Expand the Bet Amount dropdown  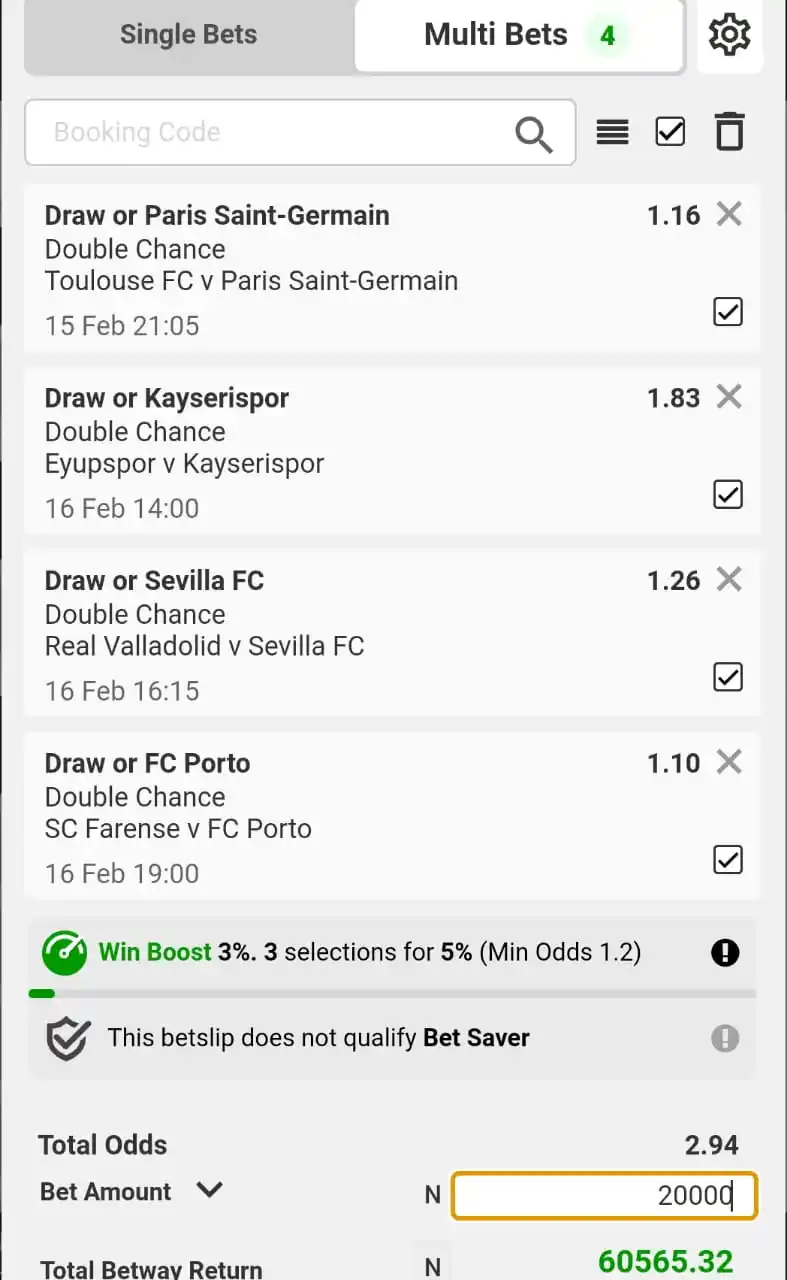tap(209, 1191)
* * *
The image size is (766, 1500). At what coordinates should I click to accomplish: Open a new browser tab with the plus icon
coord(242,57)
---
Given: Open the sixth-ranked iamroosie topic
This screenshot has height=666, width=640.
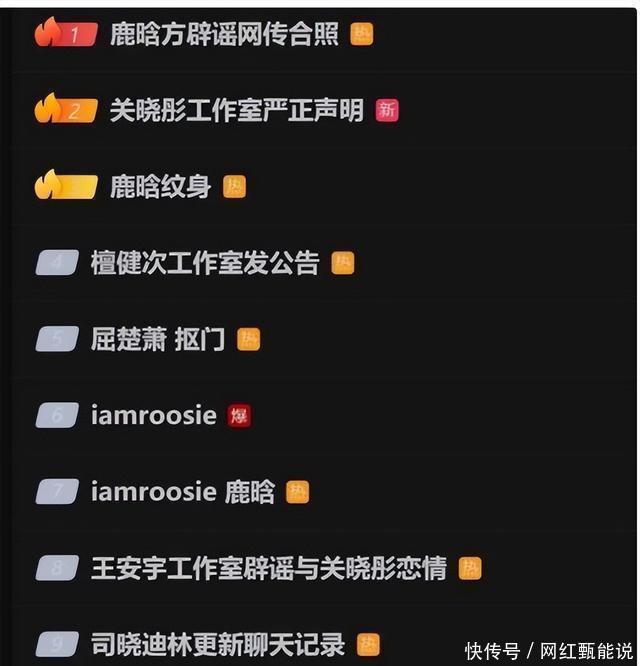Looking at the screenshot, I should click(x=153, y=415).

• _Stated task_
Rescale the material starting at the line containing "The image size" and ending at the line containing "coord(242,57)", giving only those lines again, requests included. Multiply every coordinate in the answers by 2.5 and round to whole numbers, with halves rounded up, and leave the numbers in the requests unchanged.

• _Written solution_
The image size is (766, 1500). At what coordinates should I click to accomplish: Open a new browser tab with the plus icon
coord(605,143)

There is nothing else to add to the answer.